As per the direction, the actors do not memorize the script but read out the letters kept on their writing desks throughout the performance. The play lasts 1 hour and 30 minutes. Director Feroz Khan was initially apprehensive about its popularity, feeling that the work was experimental for mass audiences. Its stupendous success came as a surprise to the creative team as well. Tumhari Amrita has since toured the world, including US, Europe and Pakistan, performing over 300 shows and acquired a cult status.

The February 2006 shows, in Karachi and Islamabad in Pakistan, were performed to raise money for earthquake victims. In a 2009 interview, Shabana Azmi said, "Amrita is the character I've enjoyed playing the most in my entire career." The play returned to Prithvi Theatre in November 2010 during the eight-day festival of 'Jana Natya Manch' (Janam), a theatre company set up by Safdar Hashmi. The play celebrated its 20-year anniversary with a full house performance at Bandra Fort in Mumbai. The last staging of this show was in the quadrangle of the historic Taj Mahal in Agra on 14 December 2013. It was the first time a performance was held in the quadrangle of the historic monument to love.
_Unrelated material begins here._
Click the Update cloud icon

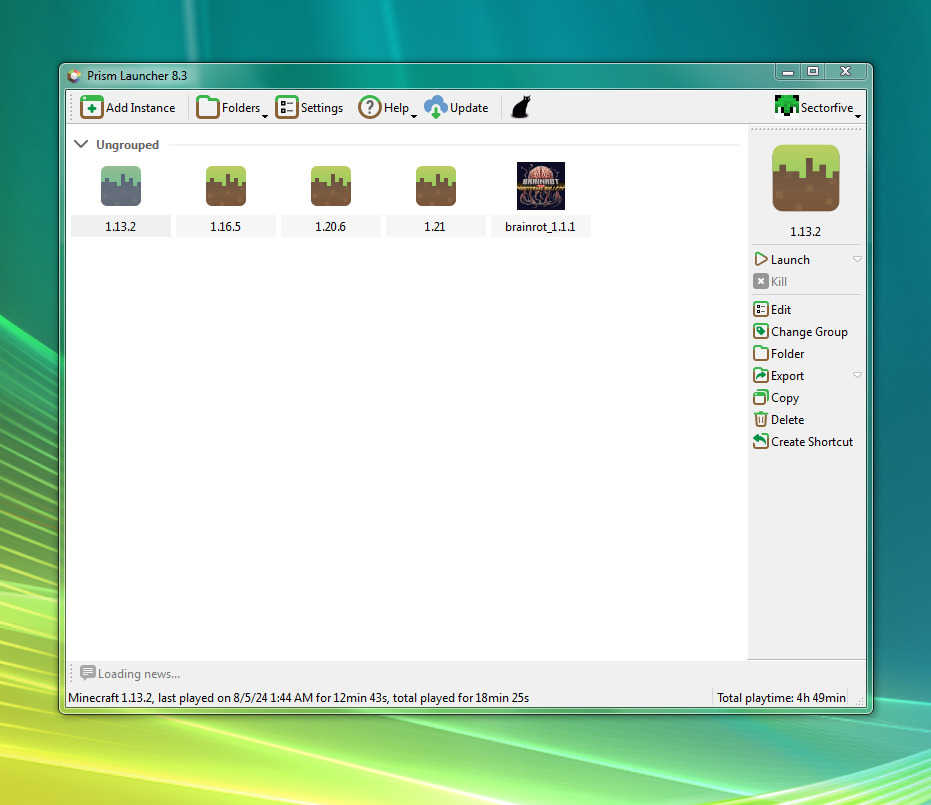pos(435,108)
The performance received a warm standing ovation.

==Reception==
After its 2006 performance in Pakistan, leading daily Dawn, ran a headline, "Shabana, Farooque Enthral Audience", while another Daily Times feature on the play said "From India with Love".

==Legacy==
After the success of Tumhari Amrita, the sequel Aapki Soniya, also written by Javed Siddiqui, had its premiere at Prithvi Theatre, Juhu, on September 28, 2004. It was directed by Salim Arif and lead roles performed by Sonali Bendre and Farooq Sheikh.

The play was also adapted in Marathi language, in 1998, as Prempatra (Love Letter) and was directed by Waman Kendre with Neena Kulkarni playing the lead role.